**Goal of the exercise:** Select the lines below containing the word "will".

(Items from a dataset)
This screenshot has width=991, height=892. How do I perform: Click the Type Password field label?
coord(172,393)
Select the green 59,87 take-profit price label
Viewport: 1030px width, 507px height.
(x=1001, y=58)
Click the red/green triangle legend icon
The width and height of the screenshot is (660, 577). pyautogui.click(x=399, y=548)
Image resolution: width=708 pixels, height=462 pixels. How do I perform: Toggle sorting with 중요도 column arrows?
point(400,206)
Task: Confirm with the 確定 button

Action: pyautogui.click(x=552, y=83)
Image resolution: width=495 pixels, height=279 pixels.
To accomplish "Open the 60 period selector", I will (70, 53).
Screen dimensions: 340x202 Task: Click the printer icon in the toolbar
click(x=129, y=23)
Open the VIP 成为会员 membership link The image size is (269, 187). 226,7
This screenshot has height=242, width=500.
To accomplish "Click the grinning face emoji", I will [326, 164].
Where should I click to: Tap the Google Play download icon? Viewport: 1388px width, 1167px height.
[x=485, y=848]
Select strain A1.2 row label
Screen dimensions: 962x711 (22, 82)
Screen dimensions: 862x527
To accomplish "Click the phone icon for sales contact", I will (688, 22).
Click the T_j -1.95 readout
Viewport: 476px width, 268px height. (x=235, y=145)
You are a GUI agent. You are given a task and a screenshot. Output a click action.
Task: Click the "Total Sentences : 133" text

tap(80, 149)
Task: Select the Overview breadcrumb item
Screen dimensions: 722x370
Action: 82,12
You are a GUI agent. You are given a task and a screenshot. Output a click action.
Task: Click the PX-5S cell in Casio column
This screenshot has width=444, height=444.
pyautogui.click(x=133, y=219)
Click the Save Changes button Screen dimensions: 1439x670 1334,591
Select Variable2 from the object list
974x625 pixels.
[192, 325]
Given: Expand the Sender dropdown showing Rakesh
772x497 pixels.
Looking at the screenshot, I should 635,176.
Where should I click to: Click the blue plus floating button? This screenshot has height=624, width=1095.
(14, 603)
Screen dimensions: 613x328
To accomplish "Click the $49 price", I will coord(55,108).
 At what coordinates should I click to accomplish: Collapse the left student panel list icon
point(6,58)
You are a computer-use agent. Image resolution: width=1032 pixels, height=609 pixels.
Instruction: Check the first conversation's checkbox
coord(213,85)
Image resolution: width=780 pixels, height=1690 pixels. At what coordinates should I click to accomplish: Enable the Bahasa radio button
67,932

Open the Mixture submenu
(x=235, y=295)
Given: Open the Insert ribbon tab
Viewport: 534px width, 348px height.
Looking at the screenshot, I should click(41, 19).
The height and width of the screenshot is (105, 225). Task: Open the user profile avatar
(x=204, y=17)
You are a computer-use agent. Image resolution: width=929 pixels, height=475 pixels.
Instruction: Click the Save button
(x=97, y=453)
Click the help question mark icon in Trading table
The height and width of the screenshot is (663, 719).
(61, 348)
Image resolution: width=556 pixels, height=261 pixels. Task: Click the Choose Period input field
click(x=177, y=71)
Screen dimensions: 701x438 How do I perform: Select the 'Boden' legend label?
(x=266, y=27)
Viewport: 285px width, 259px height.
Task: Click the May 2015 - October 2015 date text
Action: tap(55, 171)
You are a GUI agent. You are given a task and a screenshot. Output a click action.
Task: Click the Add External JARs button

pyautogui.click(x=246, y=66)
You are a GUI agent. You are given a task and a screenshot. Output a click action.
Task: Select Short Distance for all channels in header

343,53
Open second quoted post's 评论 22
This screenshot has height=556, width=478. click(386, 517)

**Your response:**
To accomplish "Open the 60 period selector", I will (70, 53).
To accomplish "Click the grinning face emoji", I will [326, 164].
To accomplish "Click the phone icon for sales contact", I will (688, 22).
To accomplish "Click the $49 price", I will coord(55,108).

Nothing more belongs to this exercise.